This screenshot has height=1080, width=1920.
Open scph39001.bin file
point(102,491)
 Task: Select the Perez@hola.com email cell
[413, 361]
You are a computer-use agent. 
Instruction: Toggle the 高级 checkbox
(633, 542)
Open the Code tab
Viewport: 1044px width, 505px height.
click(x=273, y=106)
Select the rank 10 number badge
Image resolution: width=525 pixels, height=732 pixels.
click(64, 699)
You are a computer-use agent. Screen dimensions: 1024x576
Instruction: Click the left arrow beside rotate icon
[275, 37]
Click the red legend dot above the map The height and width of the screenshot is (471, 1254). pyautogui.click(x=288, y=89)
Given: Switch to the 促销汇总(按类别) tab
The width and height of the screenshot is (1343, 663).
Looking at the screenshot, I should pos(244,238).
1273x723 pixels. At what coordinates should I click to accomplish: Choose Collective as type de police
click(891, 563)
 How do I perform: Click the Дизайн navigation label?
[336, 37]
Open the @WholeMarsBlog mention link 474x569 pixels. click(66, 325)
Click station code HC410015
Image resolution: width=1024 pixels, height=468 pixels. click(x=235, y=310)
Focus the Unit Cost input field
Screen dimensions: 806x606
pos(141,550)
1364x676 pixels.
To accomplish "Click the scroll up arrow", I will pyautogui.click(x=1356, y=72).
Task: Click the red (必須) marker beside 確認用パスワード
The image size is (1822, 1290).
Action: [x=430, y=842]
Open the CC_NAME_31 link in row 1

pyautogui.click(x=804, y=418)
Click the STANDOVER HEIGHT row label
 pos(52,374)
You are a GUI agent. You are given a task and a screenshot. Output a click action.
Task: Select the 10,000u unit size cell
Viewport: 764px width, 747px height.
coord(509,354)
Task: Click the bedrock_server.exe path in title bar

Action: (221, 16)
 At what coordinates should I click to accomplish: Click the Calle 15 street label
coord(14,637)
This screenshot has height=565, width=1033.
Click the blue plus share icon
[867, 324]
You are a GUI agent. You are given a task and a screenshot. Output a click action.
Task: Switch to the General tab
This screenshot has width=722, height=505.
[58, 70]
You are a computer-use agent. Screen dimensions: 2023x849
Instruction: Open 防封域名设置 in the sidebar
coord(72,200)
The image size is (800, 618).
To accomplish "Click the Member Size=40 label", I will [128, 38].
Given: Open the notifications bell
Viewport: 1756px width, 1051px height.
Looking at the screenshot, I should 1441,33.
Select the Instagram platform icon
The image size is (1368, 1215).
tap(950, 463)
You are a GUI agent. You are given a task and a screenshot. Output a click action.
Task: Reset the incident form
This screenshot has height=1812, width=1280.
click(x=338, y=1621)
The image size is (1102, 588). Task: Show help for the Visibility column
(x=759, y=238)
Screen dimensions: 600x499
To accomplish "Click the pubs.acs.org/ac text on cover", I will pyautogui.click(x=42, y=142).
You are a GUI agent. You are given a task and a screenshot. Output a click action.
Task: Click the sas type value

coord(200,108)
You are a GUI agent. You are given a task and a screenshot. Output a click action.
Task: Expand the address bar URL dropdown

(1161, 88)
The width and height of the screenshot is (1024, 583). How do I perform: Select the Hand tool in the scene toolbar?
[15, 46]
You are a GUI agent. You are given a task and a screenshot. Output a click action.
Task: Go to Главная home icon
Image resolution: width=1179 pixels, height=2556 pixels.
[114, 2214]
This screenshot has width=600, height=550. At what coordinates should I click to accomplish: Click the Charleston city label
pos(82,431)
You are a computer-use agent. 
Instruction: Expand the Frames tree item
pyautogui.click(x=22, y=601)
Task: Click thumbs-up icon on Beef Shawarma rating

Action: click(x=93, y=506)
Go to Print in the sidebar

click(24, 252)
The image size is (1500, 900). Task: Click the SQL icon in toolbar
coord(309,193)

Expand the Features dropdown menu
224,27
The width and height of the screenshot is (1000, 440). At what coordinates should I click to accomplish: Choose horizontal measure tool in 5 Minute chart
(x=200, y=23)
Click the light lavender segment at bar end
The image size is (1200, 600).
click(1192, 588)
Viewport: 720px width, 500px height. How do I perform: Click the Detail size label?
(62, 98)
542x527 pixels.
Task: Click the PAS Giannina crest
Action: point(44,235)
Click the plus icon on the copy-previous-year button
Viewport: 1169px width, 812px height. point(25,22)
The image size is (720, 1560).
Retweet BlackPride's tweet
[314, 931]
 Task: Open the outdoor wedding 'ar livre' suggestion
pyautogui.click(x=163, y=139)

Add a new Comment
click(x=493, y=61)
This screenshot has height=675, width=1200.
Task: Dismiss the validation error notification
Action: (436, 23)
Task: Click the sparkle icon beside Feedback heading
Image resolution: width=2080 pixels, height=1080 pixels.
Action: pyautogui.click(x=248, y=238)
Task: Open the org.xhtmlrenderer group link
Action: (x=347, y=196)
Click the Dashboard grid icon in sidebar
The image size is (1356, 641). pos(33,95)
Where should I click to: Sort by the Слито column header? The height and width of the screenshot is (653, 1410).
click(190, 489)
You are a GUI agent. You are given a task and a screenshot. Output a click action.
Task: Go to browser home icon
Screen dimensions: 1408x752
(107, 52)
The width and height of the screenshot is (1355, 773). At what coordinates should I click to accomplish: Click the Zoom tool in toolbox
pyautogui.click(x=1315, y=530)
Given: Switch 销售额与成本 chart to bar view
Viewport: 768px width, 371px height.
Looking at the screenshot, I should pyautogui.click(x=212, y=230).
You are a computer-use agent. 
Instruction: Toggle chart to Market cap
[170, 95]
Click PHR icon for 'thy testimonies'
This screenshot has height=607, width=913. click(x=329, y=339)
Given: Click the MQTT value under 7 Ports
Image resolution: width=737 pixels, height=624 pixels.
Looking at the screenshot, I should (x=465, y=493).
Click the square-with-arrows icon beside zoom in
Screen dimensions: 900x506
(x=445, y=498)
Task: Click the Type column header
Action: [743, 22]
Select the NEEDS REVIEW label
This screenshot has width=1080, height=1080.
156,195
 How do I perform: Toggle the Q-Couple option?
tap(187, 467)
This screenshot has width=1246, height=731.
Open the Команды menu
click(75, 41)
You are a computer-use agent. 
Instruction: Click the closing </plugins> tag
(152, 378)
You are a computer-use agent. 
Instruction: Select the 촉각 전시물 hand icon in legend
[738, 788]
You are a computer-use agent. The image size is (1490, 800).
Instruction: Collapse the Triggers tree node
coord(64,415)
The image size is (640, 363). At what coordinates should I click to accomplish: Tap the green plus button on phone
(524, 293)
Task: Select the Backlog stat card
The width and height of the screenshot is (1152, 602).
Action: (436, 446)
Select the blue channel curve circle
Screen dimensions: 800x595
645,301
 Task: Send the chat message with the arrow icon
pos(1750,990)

Problem to solve: A line counts if it holds the word "will". Work out how many lines in the listing count, and give only that number.

Result of this task: 3